--- begin Entries ---

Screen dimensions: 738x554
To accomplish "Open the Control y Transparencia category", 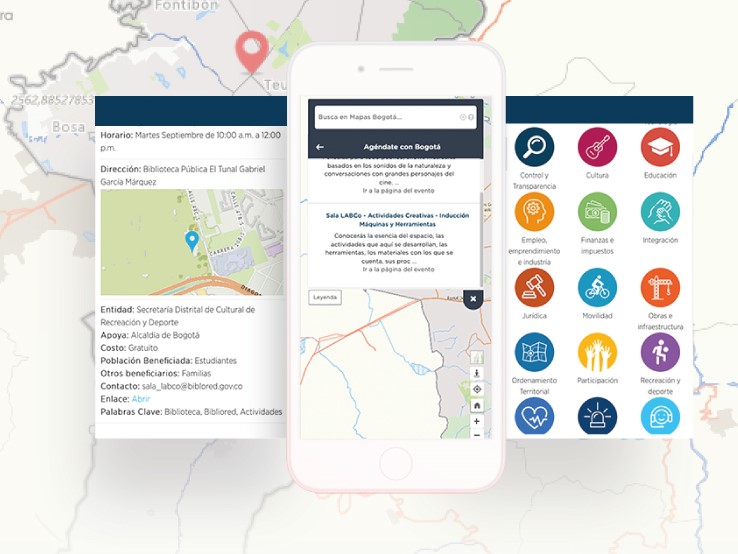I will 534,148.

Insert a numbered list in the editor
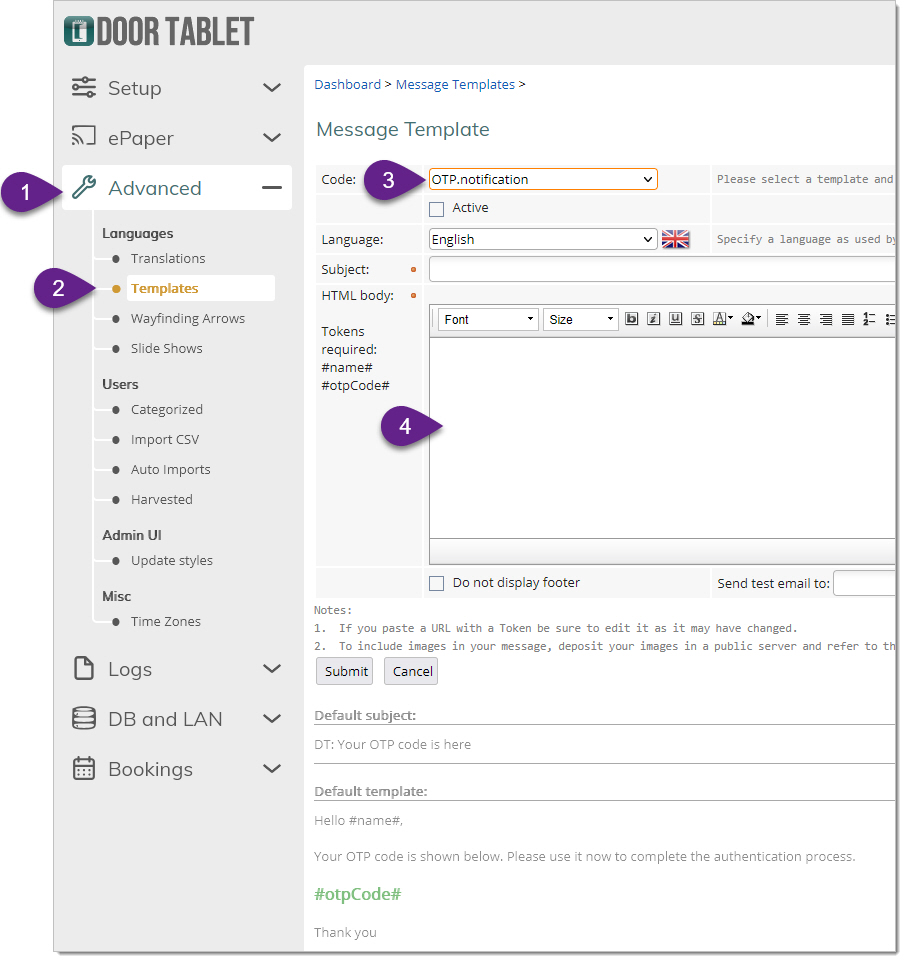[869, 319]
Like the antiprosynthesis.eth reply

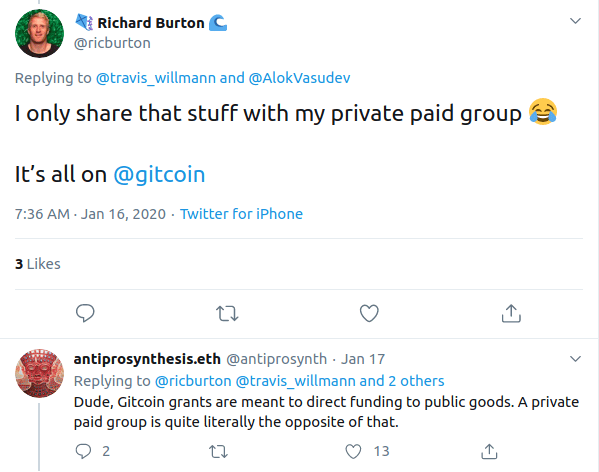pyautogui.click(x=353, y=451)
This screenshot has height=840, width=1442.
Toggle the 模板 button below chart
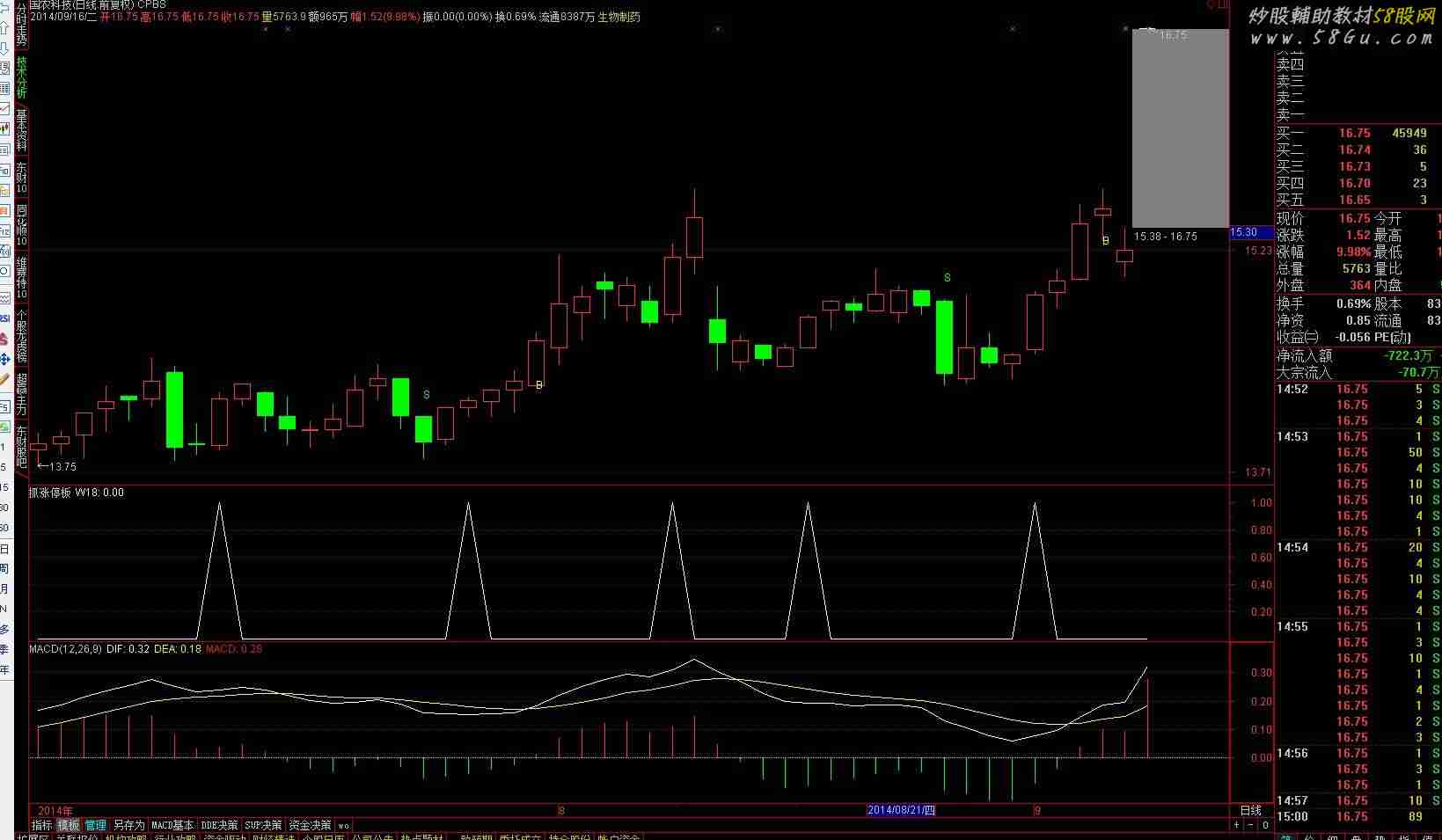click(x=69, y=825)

--- end Entries ---

Job: Render the lines above as a Markdown table with the columns "No." and "Line", beginning at the line containing "Like the antiprosynthesis.eth reply" and ending at the last line of the records, both included. Omit blank lines and leave out the pictures.

Exercise solution:
| No. | Line |
|---|---|
| 1 | Like the antiprosynthesis.eth reply |
| 2 | pyautogui.click(x=353, y=451) |
| 3 | This screenshot has height=840, width=1442. |
| 4 | Toggle the 模板 button below chart |
| 5 | click(x=69, y=825) |